## WORK INSTRUCTION
From the line containing "You are a GUI" down to the last line of the material, output each line exactly as it appears, excluding pictures.

-=-=-

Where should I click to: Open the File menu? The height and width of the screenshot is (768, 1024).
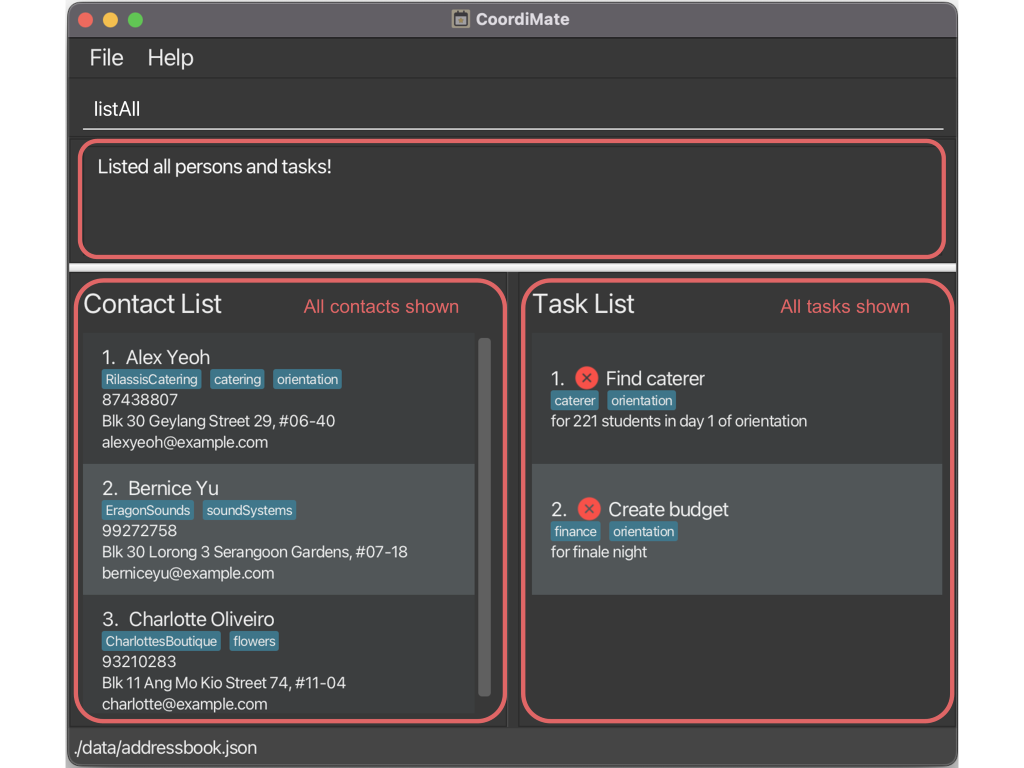coord(106,58)
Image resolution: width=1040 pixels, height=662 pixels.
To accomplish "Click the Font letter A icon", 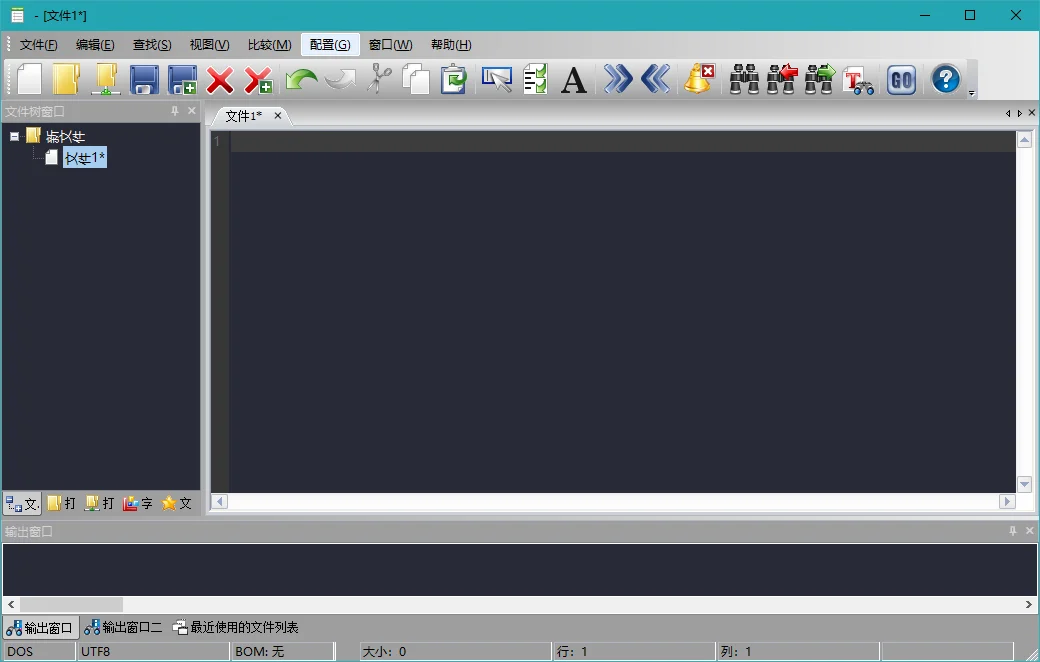I will [x=574, y=80].
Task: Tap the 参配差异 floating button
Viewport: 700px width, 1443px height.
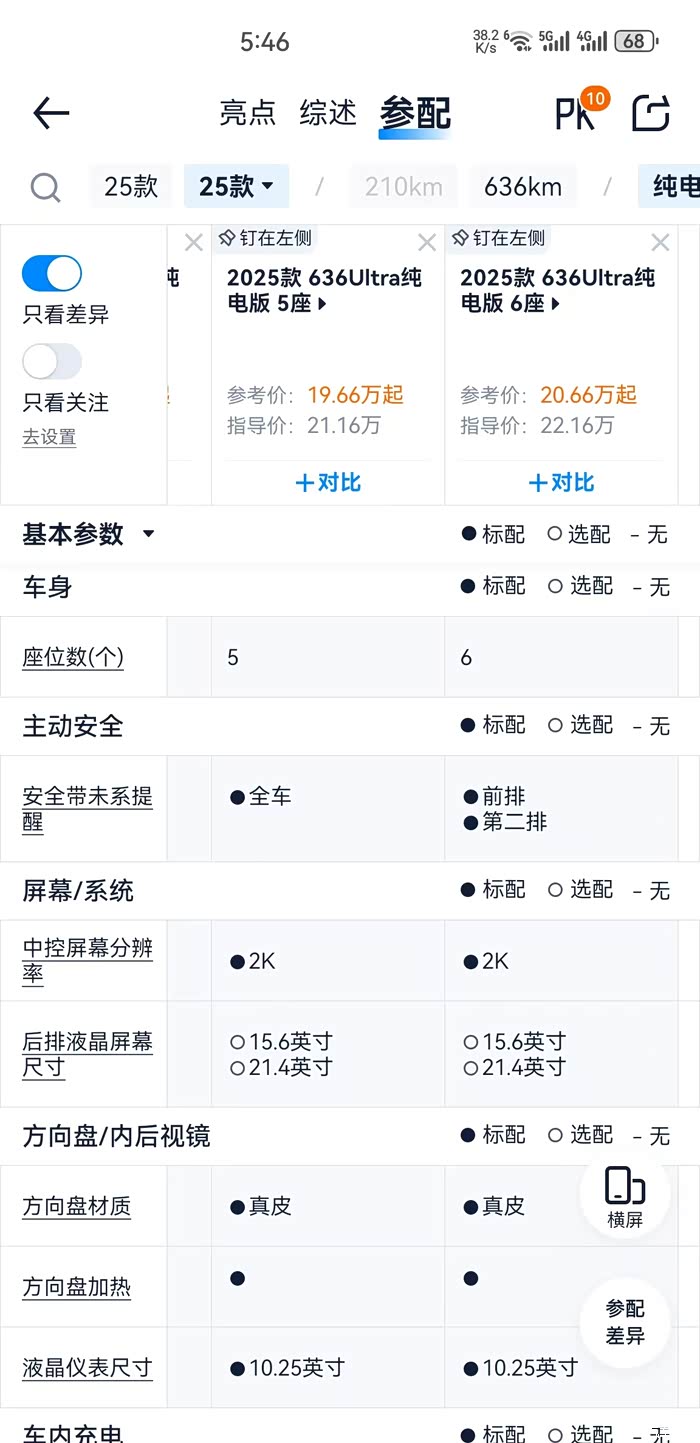Action: coord(625,1322)
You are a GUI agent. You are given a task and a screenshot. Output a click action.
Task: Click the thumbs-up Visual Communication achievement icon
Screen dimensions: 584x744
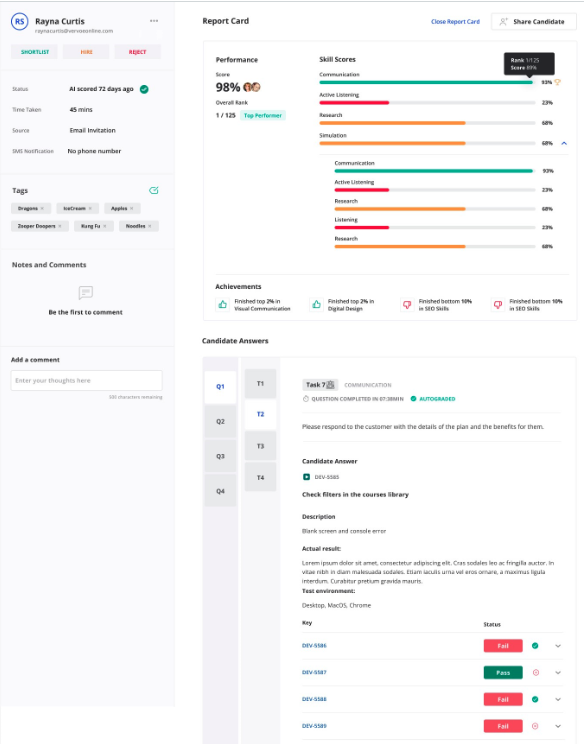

-=-=-

## TASK RESPONSE
You are a GUI agent. You are given a task and a screenshot. Output a click action.
Task: Click the thumbs-up Visual Communication achievement icon
Screen dimensions: 584x744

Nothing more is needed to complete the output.